• **EXERCISE DESCRIPTION**
Output the text of all the rows below verbatim, leaving out the pictures.

— BEGIN INFORMATION PROVIDED —

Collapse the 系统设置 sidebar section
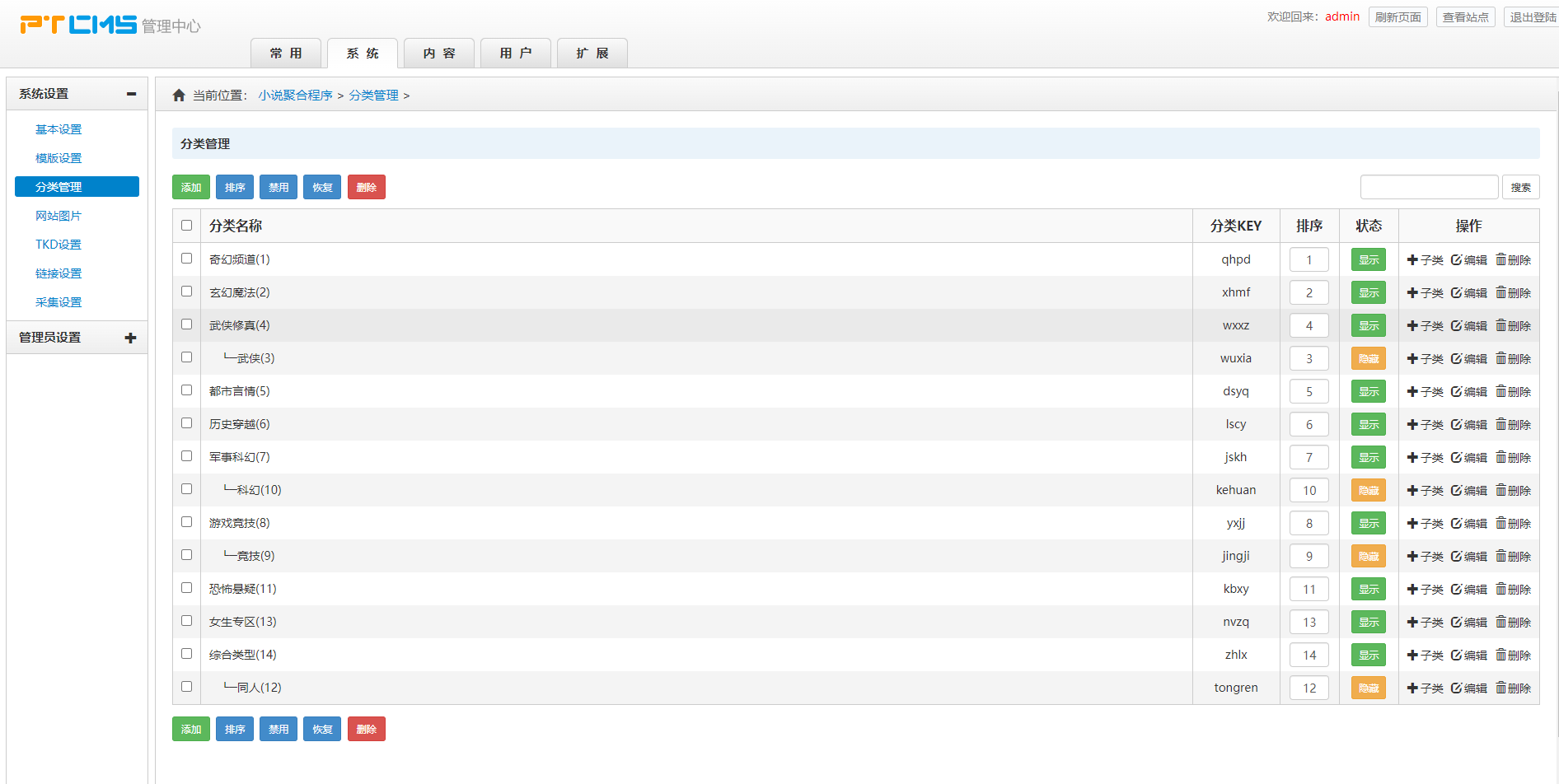(x=131, y=94)
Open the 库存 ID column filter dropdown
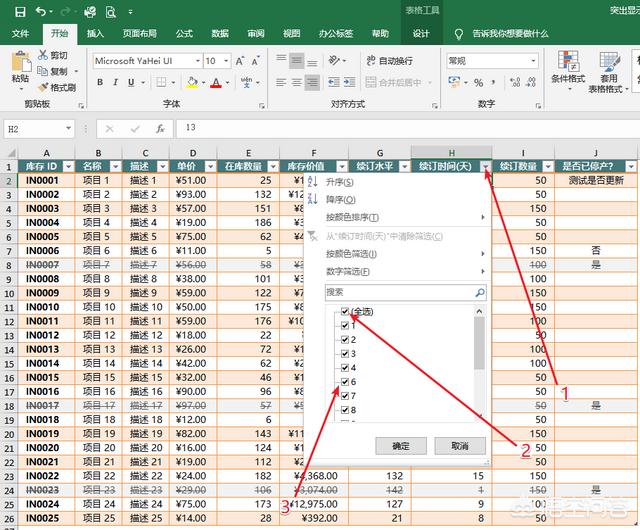 pos(67,166)
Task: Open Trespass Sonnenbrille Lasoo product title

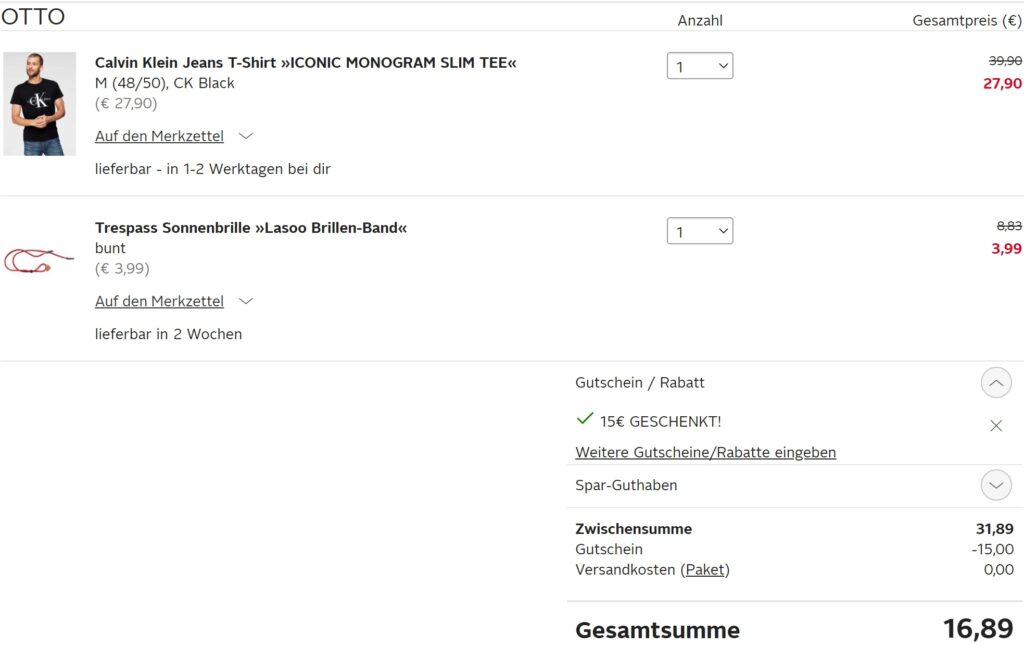Action: (x=251, y=228)
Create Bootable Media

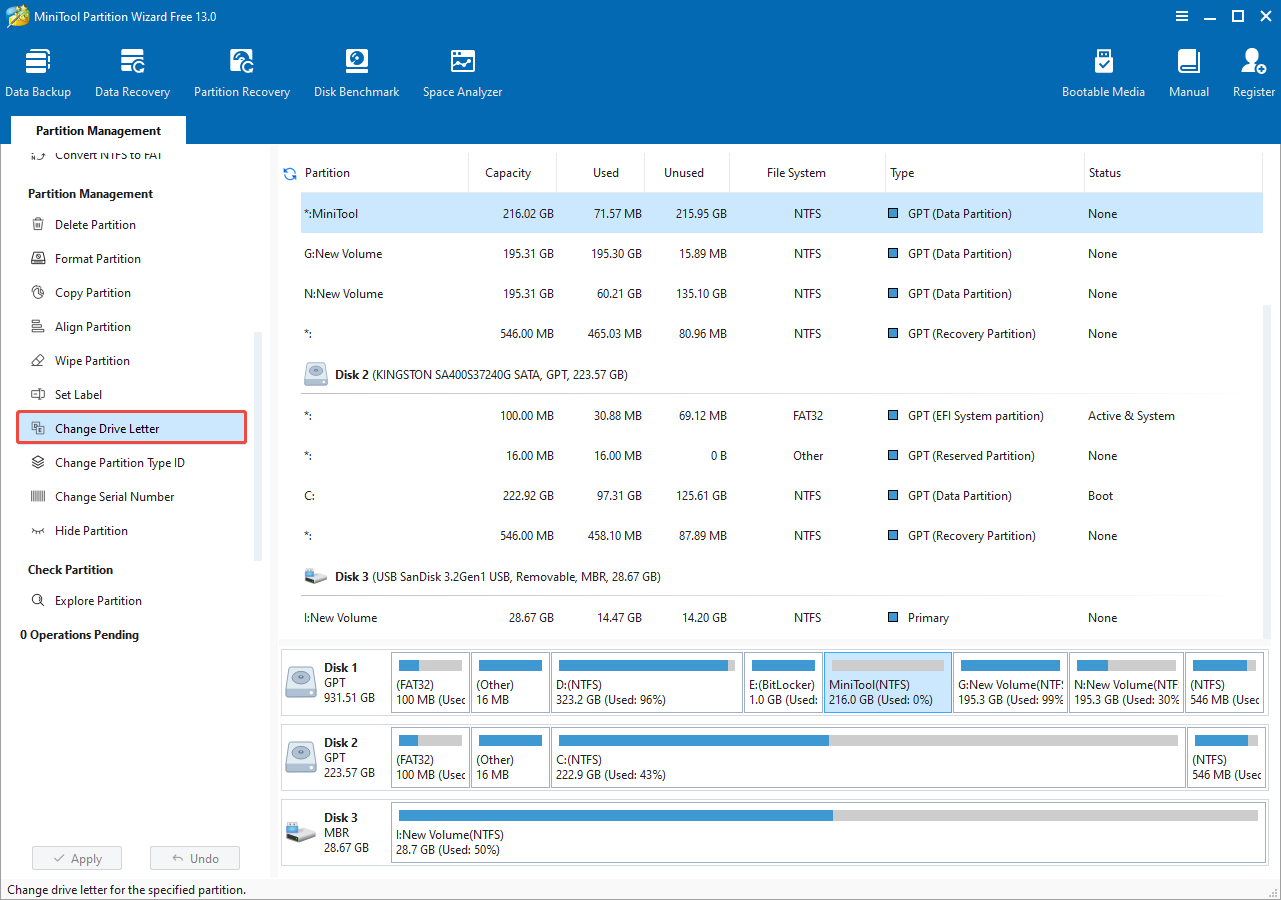pyautogui.click(x=1103, y=73)
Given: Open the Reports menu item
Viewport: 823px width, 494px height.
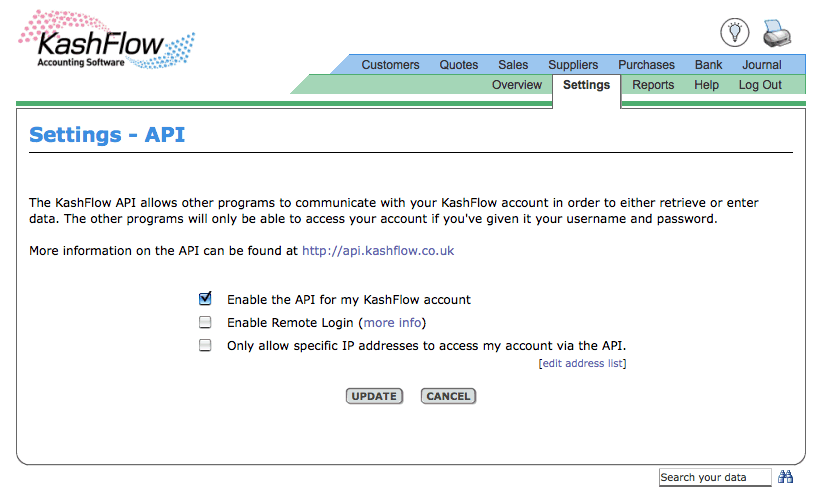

— END INFORMATION PROVIDED —

• **TASK RESULT**
Collapse the 系统设置 sidebar section
(x=131, y=94)
Open the 库存 ID column filter dropdown
 pos(67,166)
Task: Open Trespass Sonnenbrille Lasoo product title

Action: (x=251, y=228)
Create Bootable Media

pyautogui.click(x=1103, y=73)
Given: Open the Reports menu item
Viewport: 823px width, 494px height.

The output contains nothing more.